### TASK OBJECTIVE
Rewrite the entries from the line with "You are a computer-use agent." through the end of the entries, replacing "computer-use agent" with "GUI agent" and keeping everything else the same. Omit the pictures from your answer.
───── TASK INPUT
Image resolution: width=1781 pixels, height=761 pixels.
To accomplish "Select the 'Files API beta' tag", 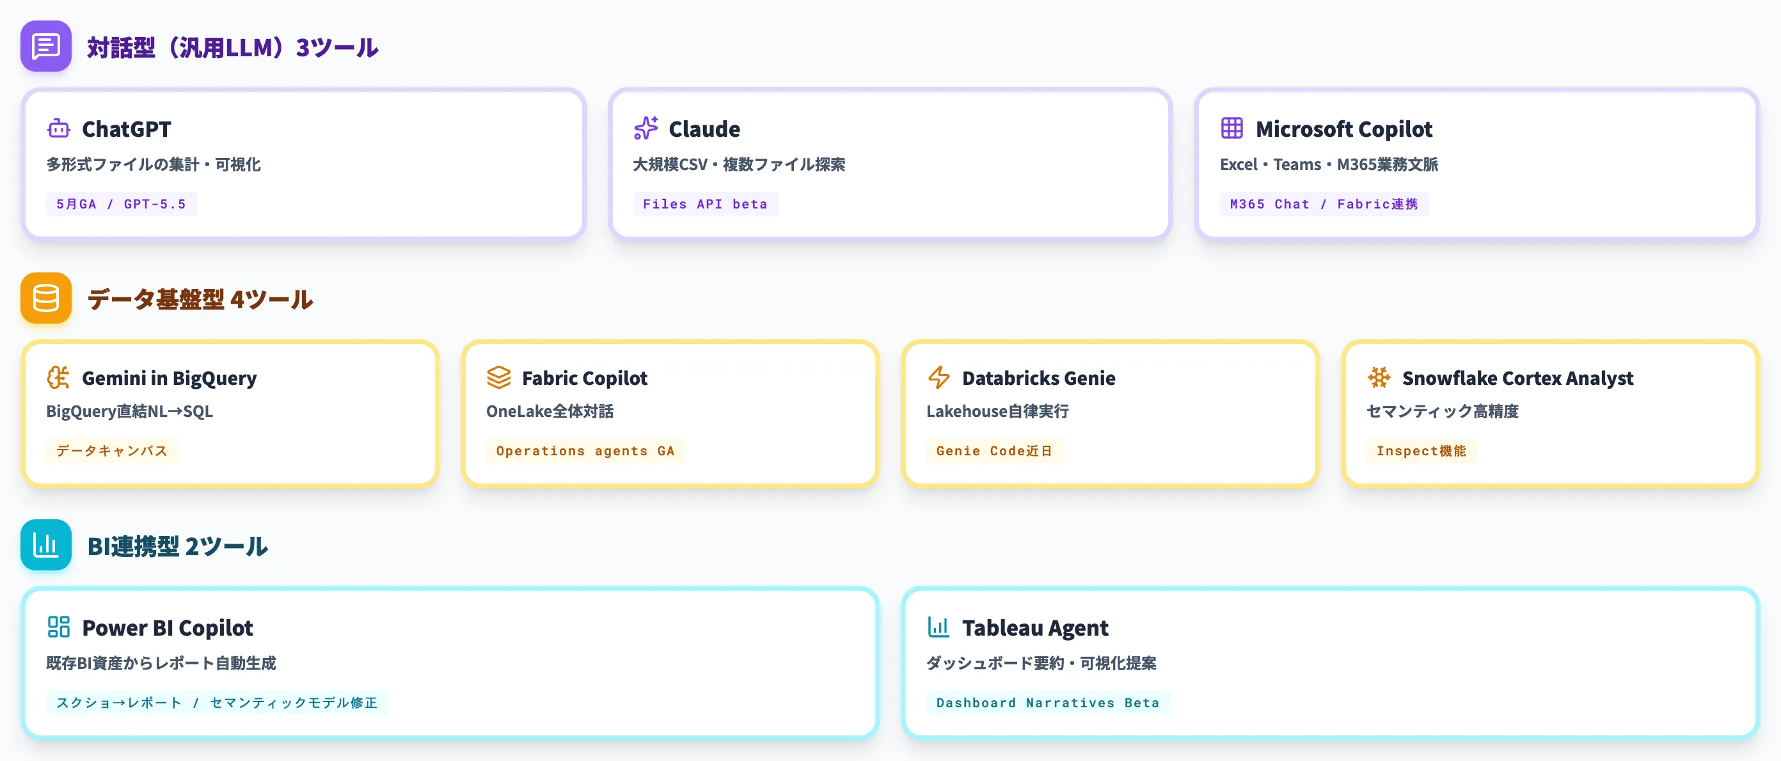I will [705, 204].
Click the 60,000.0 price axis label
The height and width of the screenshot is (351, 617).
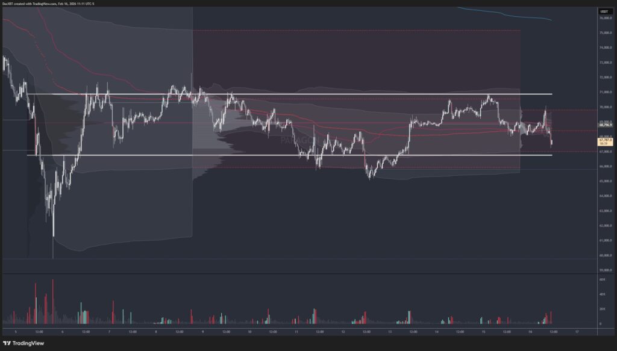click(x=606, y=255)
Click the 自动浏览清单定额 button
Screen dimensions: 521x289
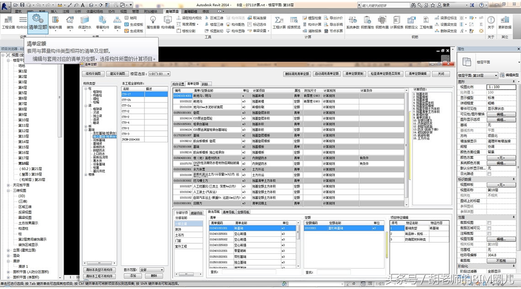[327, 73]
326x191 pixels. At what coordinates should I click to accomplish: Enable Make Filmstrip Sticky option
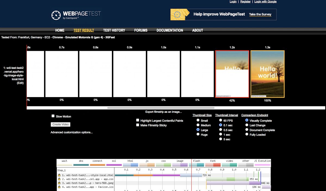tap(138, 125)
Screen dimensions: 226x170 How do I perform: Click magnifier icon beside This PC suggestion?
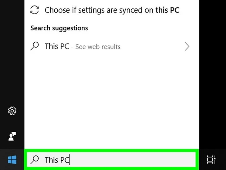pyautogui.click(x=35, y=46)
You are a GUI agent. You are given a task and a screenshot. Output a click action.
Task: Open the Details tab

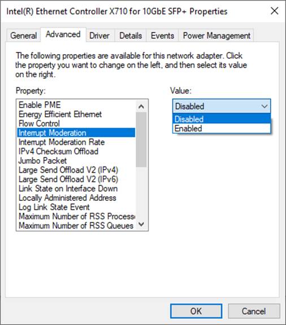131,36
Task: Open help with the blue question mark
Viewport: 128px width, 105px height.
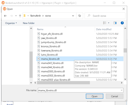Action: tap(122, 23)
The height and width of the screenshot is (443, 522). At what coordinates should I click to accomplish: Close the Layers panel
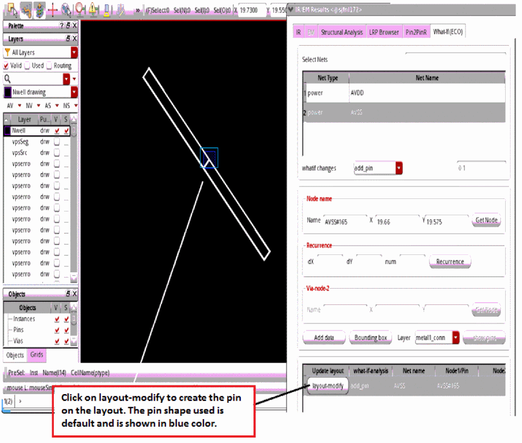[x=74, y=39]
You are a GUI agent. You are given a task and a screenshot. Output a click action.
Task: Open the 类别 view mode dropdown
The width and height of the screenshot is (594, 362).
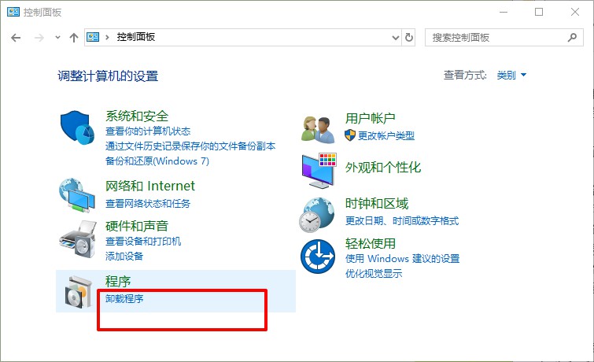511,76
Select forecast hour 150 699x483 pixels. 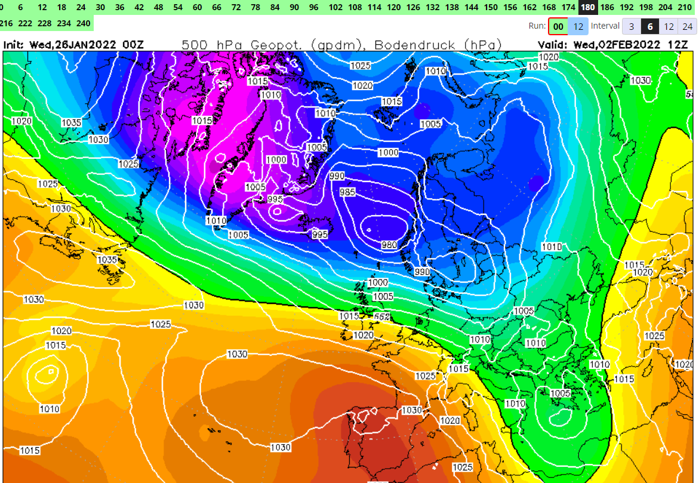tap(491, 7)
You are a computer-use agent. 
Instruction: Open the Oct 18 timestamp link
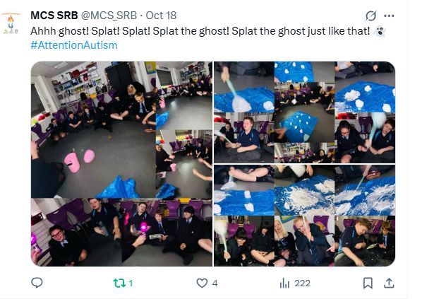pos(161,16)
──────────
### RESPONSE TO THE EXERCISE
You are a GUI agent. 
Instruction: Open the Oct 18 timestamp link
pos(161,16)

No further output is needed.